Image: NASA Satellite Imagery Keeping Eye on the Gulf Oil Spill
The Moderate Resolution Imaging Spectroradiometer (MODIS) instrument on NASA’s Terra satellite captured a natural-color image. The oil slick appeared as a tangle of dull gray on the ocean surface, made visible to the satellite sensor by the sun’s reflection on the ocean surface. On May 1, most of the oil slick was southeast of the Mississippi Delta.
On Sunday, May 2, NOAA restricted fishing in federal waters of the Gulf of Mexico from the mouth of the Mississippi to Pensacola Bay for at least ten days.
The inset image was captured by the highest-resolution instrument aboard NASA's Terra spacecraft, the Advanced Spaceborne Thermal Emission and Reflection Radiometer (ASTER).

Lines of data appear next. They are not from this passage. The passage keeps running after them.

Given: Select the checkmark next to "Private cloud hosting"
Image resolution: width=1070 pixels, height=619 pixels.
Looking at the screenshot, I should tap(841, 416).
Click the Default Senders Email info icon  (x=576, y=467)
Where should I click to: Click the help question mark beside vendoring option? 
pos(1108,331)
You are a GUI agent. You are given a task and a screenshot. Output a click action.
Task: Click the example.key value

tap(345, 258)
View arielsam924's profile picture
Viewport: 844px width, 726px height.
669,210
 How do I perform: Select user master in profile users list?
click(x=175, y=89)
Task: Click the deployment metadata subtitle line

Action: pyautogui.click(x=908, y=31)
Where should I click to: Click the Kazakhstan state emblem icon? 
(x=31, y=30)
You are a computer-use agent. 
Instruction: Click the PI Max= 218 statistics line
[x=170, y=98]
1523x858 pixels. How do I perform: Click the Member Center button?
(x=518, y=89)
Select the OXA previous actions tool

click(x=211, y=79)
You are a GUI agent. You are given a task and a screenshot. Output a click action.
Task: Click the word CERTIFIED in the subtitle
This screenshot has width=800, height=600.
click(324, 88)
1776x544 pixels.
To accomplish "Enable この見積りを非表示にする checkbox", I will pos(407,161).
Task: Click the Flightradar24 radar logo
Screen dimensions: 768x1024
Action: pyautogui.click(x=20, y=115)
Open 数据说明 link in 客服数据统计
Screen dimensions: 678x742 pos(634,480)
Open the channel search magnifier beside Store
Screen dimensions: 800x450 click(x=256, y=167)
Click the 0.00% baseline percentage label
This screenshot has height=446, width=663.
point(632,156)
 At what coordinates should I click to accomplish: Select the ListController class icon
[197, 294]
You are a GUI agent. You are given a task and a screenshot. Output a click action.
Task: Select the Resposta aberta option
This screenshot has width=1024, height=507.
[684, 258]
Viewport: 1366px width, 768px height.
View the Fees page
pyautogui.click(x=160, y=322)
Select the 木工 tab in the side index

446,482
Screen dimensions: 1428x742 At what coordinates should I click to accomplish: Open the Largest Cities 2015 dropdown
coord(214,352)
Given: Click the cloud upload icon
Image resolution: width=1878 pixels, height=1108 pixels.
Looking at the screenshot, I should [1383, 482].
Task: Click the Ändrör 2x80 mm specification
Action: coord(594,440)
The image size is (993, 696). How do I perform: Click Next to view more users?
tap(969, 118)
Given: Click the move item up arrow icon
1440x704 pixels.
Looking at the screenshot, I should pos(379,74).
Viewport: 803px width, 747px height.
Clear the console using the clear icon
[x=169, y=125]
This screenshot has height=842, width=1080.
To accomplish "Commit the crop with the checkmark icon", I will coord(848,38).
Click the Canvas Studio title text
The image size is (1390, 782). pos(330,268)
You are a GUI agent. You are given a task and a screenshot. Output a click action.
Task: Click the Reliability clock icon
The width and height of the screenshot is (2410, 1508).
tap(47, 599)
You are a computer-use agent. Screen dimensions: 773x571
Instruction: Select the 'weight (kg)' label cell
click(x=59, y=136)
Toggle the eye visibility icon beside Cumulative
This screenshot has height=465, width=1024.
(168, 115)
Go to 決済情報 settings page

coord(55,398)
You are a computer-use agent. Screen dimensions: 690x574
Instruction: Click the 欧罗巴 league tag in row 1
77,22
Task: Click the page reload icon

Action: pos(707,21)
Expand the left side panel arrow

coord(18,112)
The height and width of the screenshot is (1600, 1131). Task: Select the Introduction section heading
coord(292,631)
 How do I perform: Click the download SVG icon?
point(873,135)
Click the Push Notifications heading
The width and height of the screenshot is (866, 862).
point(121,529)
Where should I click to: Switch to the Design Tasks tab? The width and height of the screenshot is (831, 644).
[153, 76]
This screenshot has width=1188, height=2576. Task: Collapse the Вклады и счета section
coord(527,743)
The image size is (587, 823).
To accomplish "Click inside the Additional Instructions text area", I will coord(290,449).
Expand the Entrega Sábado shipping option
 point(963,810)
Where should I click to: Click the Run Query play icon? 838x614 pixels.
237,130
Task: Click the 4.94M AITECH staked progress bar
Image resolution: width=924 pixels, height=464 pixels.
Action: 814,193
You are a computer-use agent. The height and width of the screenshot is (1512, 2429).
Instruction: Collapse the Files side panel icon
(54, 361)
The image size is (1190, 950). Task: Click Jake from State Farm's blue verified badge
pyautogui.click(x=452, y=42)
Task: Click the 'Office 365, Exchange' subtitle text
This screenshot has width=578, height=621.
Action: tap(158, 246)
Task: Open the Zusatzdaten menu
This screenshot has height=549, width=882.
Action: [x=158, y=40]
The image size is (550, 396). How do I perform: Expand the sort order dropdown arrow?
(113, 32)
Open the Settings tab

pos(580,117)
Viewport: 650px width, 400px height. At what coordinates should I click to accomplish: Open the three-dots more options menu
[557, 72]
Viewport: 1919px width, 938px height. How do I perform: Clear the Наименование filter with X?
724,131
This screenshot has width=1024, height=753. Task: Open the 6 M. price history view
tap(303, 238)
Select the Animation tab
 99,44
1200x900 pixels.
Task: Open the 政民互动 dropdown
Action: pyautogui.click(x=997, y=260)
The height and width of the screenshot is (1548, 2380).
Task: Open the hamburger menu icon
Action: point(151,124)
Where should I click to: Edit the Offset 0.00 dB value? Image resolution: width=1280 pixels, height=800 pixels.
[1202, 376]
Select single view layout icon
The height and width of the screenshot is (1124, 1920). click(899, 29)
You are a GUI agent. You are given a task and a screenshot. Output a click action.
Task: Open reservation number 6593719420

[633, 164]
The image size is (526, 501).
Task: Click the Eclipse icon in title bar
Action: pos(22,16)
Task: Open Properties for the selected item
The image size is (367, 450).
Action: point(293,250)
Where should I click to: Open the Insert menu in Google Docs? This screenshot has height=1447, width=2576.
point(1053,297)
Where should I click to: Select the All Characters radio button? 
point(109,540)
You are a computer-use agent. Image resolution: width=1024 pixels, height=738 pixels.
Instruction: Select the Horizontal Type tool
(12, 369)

On April 20, 2010, an explosion destroyed the Deepwater Horizon oil platform operating in the Gulf of Mexico 80 kilometers (50 miles) offshore, resulting in substantial loss of life and releasing 5,000 barrels of oil per day into the water. The huge oil slick was being carried towards the Mississippi River Delta, and was expected to reach the Louisiana, Alabama, and Mississippi shores as early as Monday, May 3.
The ASTER image is located at 29.0 degrees north latitude, 88.3 degrees west longitude and covers an area measuring 79.1 by 103.9 kilometers (49 by 64.4 miles), about 32 kilometers (20 miles) west of the mouth of the Mississippi River delta. No land is visible in the image.
The varying shades of white in the image reflect different thicknesses of oil (the whiter, the thicker the oil). The source of the oil spill is visible as the bright white area in the bottom center of the image. The thickest part of the spill extends vertically from it, appearing somewhat like the ash plume of an erupting volcano. The wispy patterns of the oil spill reflect the transport of the oil by waves and currents.